At a Christian women’s conference I attended some years ago, the keynote speaker said that she was naturally a melancholy person. I was shocked to hear her make this announcement to the crowd, especially since most of us knew she was married to the worship leader at a very large church. I thought at the time that this was way too much information. I wanted to believe that she was a gleefully happy person. How could she, a solid Christian woman, and the wife of a pastor, suffer from depression?
However, the more she talked about how she felt, both mentally and physically, the more I realized that I – and probably many other attendees did as well – felt the same, a lot of the time. It’s hard to describe the sort of melancholy she talked about, but it’s sort of like waking up with a rain cloud over your head.
How this came about for me, I’m not sure, except that it began when I was a child. My parents were not joyful people to be sure. I don’t remember laughter in our home. I was taken to dance lessons, the library, to Piccadilly Cafeteria and to the Majestic Theatre – treats for kids in Houston at the time. We watched The Ed Sullivan Show, Disney, and I Love Lucy, Bob Hope, and the Danny Thomas Show. But….I just don’t remember…happiness.

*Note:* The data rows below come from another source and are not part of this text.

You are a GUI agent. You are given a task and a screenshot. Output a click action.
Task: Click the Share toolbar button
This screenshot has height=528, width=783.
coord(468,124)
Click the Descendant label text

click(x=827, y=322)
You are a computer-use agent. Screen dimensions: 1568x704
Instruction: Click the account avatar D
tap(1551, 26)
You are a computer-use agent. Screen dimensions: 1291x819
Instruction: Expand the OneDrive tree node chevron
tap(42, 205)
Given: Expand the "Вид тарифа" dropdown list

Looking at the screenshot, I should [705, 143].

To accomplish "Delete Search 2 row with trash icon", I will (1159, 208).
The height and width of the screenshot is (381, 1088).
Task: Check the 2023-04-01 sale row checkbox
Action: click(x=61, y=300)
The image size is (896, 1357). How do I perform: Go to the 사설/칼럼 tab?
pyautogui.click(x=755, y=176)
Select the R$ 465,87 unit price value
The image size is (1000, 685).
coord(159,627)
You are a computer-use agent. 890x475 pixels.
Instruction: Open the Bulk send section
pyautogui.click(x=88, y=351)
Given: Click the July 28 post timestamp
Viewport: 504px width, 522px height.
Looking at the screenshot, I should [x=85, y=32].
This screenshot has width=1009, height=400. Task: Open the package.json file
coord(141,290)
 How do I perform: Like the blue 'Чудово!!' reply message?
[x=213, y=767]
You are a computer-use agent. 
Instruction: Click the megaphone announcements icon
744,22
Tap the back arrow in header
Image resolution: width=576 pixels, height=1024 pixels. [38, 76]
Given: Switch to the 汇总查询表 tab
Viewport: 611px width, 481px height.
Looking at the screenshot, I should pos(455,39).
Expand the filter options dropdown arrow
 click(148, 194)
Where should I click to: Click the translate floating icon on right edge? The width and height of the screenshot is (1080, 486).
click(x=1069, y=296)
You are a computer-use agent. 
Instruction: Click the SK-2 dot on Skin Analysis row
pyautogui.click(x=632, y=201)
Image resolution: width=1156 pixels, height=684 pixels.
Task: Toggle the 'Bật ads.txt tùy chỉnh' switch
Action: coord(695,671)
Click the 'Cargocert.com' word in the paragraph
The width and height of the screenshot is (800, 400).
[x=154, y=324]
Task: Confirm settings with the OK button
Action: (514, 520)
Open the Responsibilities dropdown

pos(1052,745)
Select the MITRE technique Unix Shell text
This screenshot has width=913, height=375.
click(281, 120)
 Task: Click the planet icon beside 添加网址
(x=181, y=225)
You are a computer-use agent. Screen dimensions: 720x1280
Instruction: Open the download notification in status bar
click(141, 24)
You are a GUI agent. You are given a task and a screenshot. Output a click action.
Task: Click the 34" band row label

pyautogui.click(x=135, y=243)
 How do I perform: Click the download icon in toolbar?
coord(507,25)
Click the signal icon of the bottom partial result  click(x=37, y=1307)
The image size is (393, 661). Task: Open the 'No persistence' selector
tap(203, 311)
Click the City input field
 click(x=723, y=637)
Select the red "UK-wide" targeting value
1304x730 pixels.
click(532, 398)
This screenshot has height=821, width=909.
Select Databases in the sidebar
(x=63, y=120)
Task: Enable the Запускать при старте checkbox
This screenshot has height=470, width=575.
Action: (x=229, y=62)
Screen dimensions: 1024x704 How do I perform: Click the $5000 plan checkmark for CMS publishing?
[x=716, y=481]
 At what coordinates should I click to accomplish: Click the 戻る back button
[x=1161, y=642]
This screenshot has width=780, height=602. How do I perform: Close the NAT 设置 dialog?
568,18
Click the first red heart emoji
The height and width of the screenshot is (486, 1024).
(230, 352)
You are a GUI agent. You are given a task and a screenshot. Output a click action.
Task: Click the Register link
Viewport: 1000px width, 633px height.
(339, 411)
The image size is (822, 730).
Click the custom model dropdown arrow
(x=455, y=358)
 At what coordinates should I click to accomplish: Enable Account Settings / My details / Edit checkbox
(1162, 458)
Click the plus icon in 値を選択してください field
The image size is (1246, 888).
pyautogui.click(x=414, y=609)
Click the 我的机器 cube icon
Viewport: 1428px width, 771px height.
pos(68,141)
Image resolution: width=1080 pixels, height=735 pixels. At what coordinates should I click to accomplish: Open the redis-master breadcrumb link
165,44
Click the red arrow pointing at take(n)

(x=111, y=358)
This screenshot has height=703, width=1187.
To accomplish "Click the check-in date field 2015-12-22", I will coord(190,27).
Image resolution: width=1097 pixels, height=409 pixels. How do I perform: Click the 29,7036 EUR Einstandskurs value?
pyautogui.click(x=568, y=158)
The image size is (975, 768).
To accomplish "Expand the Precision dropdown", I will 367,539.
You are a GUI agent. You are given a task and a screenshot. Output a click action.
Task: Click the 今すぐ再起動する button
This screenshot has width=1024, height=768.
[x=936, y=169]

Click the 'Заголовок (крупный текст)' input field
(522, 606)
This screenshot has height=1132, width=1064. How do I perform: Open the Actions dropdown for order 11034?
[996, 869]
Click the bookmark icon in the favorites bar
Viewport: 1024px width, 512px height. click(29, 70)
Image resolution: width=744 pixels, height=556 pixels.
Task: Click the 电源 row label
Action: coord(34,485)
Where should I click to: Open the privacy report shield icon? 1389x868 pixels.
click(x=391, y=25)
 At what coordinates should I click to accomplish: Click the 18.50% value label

Maybe as a result, through the years, I have grown to see the glass “half empty.” Even as a Christian, I have remained in this unfortunate state at times. And to make matters worse, I tend to be unable to hide this from people I come into contact with. I have, in fact, refined the art of complaining. The worst part of this tendency, is that I often feel the need to educate people about the great injustices taking place in the world.
Until recently…ta DA!
The big change occurred during a conversation with a true complainer I’ll call Nancy. Nancy complains a lot – about e v e r y t h i n g. She also shares gory, sad, depressing, heartbreaking stories from the news – in great detail. Each conversation is such a downer that I try to avoid them. However, the last time we talked – it became glaringly obvious to me that I can be a lot like Nancy. Instead of bringing heart, life, light, laughter, and love into conversations, I too can bring despair – either mine, or that of the various peoples and or animals of the world.
It’s called “raining on your parade” – and I can be a Grand Marshall at it.
It’s one thing to be compassionate – and I am that. I care a lot about people and about animals. But there is a difference in being compassionate and being Debbie Downer – or Molly Morose – or Carmella-is-going-to-share-yet-another-sad-tale-which-will-ruin-pretty-much-everybody’s-mood.
After hearing Nancy go on and on with not an uplifting word to be said, I was brought up close and personal with a truth about myself – and for that I am GRATEFUL. We can, to a great degree, control the state of our minds – and hearts. Obviously, we will face grief and will struggle to get through it. We will have challenges, sorrows, and often times, a broken heart.
Graham Jackson, family friend of the Roosevelts, at FDR’s funeral.
Ecclesiastes 3:1,4 says “To everything there is a season, a time for every purpose under heaven: a time to weep, and a time to laugh; a time to mourn, and a time to dance.” Many Bible stories demonstrate how God comforts His people in times of sorrow and loss. Job clung desperately to God, despite catastrophic loss and unhelpful friends. David, a man after God’s own heart, openly grieved the death of his son.
Jesus is our best role model for combining faith and grief, as revealed in John 11:1-45. When Jesus saw Mary and Martha in anguish over the death of their brother Lazarus, He wept. Although Jesus knew He was about to raise Lazarus from the dead, He still allowed Himself to feel – and express – the depths of human sorrow.
Complaining is negativity in action. Football coach Lou Holtz captured it simply when he said, “Don’t complain. Eighty percent of the people you complain to don’t care and 20 percent are glad you have problems.”
So, I’m happily leading the parade to a different tune now…want to come along?